1 A probable cause affidavit supporting Hodges’s arrest for the second petit theft stated that surveillance video at the Salvation Army recorded Hodges removing a lock from the complainant’s bicycle and replacing it with another lock. (Doc. 20-2 at 15) The complainant identified Hodges in the surveillance video because Hodges had filled out paperwork for admission to the Salvation Army. (Doc. 20-2 at 15) [Court:] Alright. [ ] I reviewed the probable cause affidavit for the misdemeanor petit theft that’s pending. I should note that Mr. Hodges was not out of custody [ ] pending the petit theft charge; an information was filed by the State in July.
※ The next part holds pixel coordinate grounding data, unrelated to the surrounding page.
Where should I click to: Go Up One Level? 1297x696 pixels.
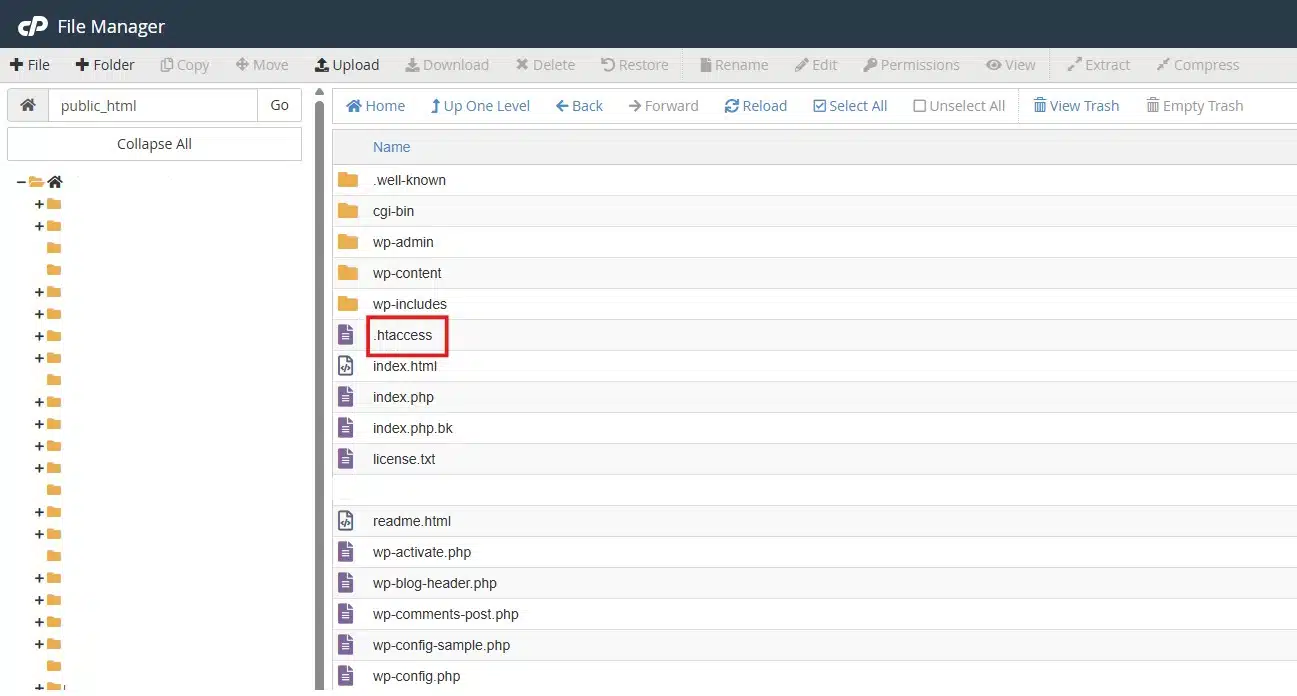pyautogui.click(x=480, y=106)
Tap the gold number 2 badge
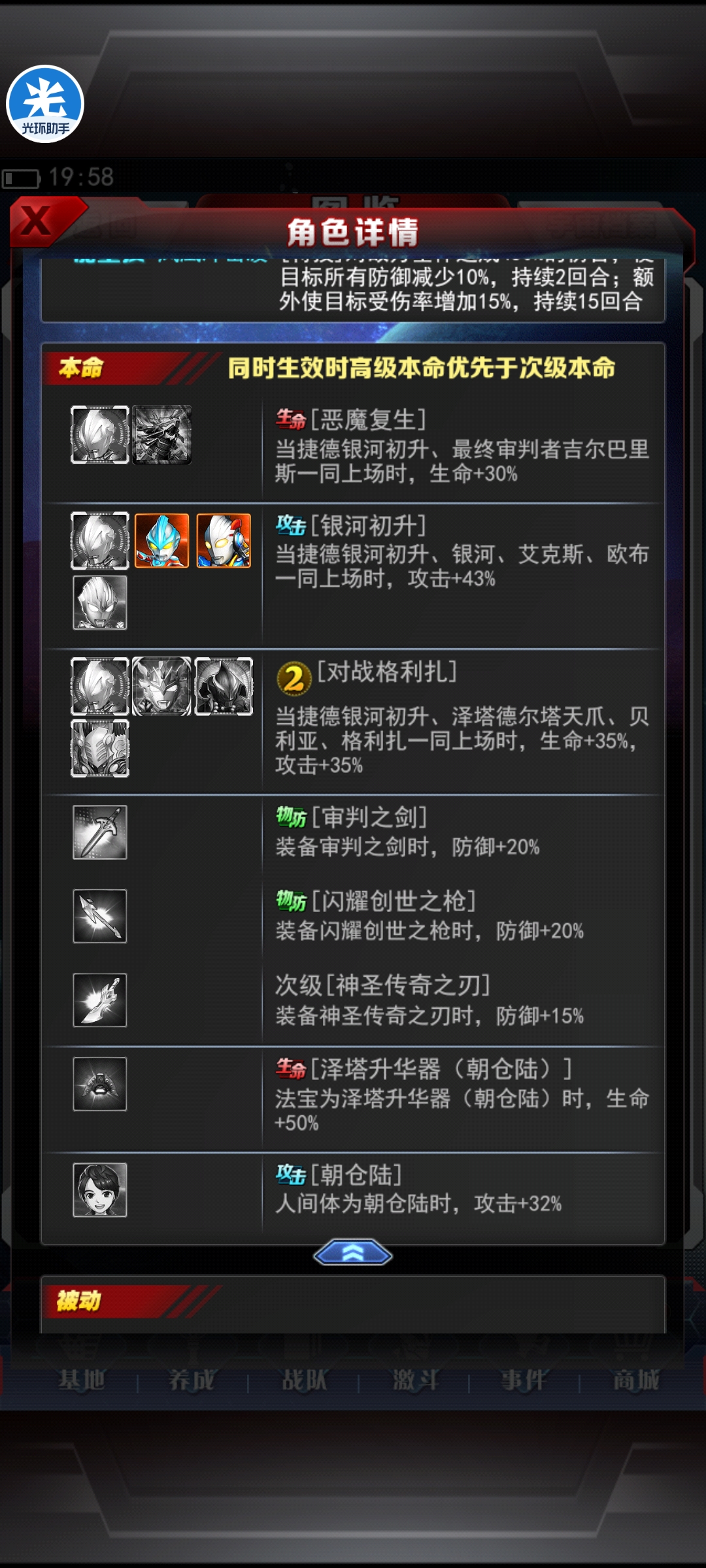 294,679
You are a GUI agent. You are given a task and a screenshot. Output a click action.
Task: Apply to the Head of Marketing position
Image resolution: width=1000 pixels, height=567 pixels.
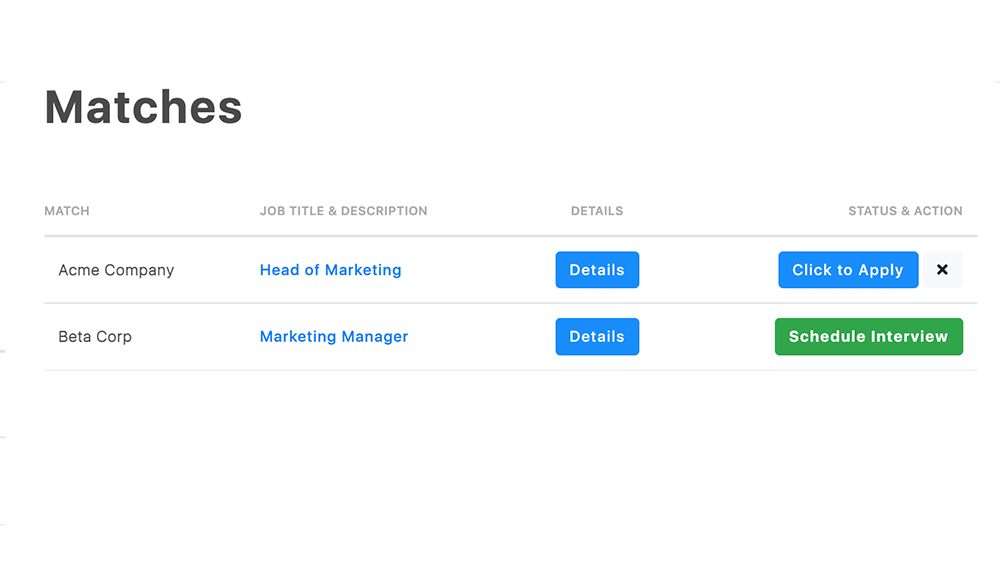848,270
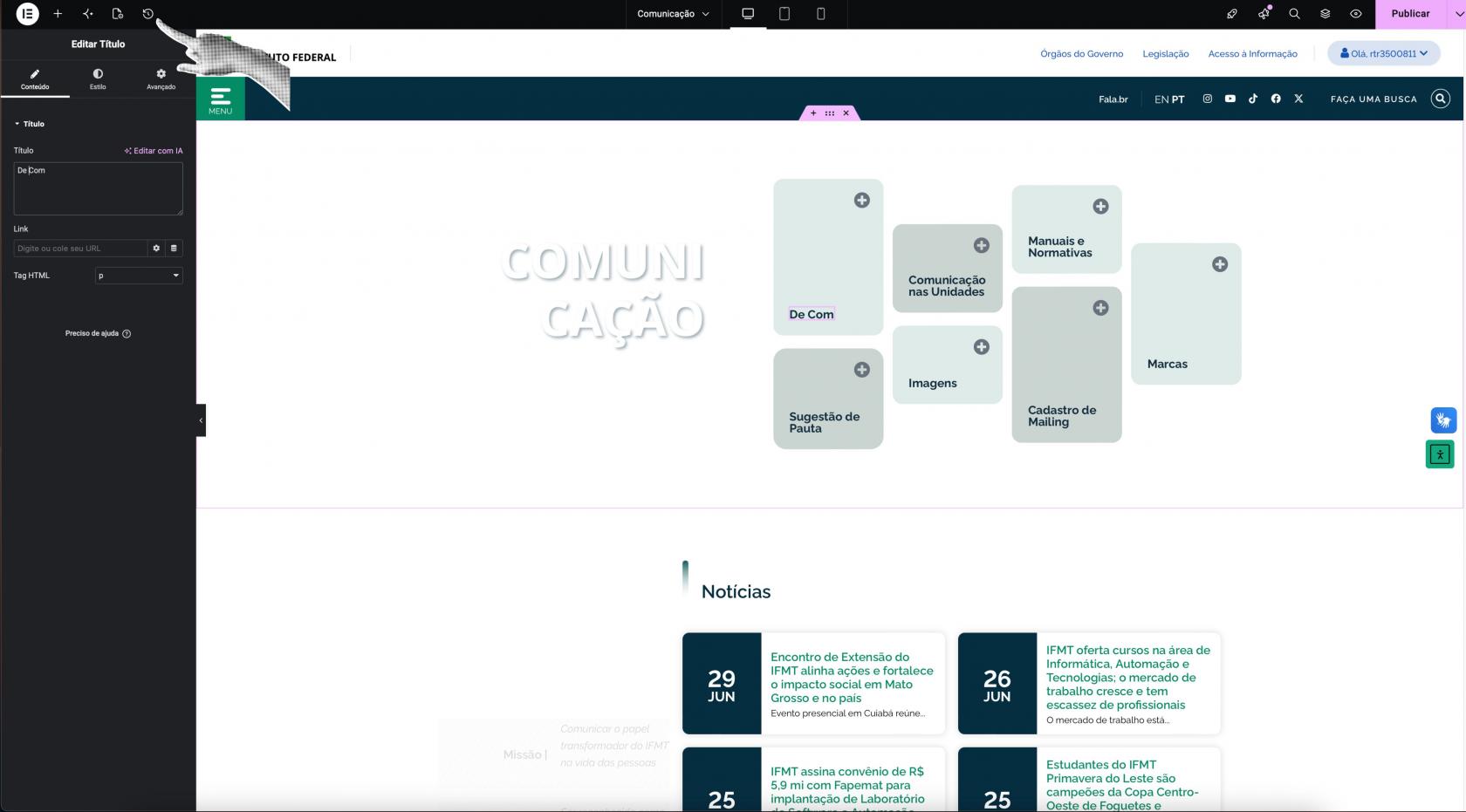
Task: Click the Link URL input field
Action: point(80,249)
However, this was a non-arrest case in which a summons was [ ] issued. In [the petit theft] case, it’s alleged in the PCA that the defendant, Mr. Hodges, was at [the] Salvation Army trying to get into a program there and had taken a lock off another [ ] person’s bicycle. [T]he allegation in this case is that the Defendant [ ] took a bike from another person’s porch. When I listen and hear that there’s a prior history of theft and violence with a robbery — of course, [robbery] includes an element of violence coupled with the theft element — and when I [ ] also [ ] consider seventeen prior failures to appear, I think the bond, as set, is appropriate in order to [ ] [e]nsure the safety of the community and to [e]nsure that Mr. Hodges appears in court. [S]o the motion to reduce the bond will be denied, Mr. Hodges. The bonds as set will remain the same.

Hodges appealed the trial court’s ruling by petitioning the state appellate court for a writ of habeas corpus. (Doc. 1-1) The state appellate court denied the state petition in a decision without a written opinion. (Doc. 4-1 at 1) Hodges’s federal petition follows. STANDARD OF REVIEW A state court criminal defendant may challenge his pretrial detention in federal court by petitioning for a writ of habeas corpus under 28 U.S.C. § 2241. Hughes v. Att’y Gen. of Fla., 377 F.3d 1258, 1261 (11th Cir. 2004); Thomas v. Crosby, 371 F.3d 782, 786 (11th Cir. 2004). The petitioner must demonstrate that he is “in custody in violation of the Constitution or laws or treaties of the United States.” 28 U.S.C. § 2241(c)(3). “Section 2241 proceedings [ ] are governed by the common law requirements for habeas petitions.” Thomas, 371 F.3d at 812 (Tjoflat, J., concurring).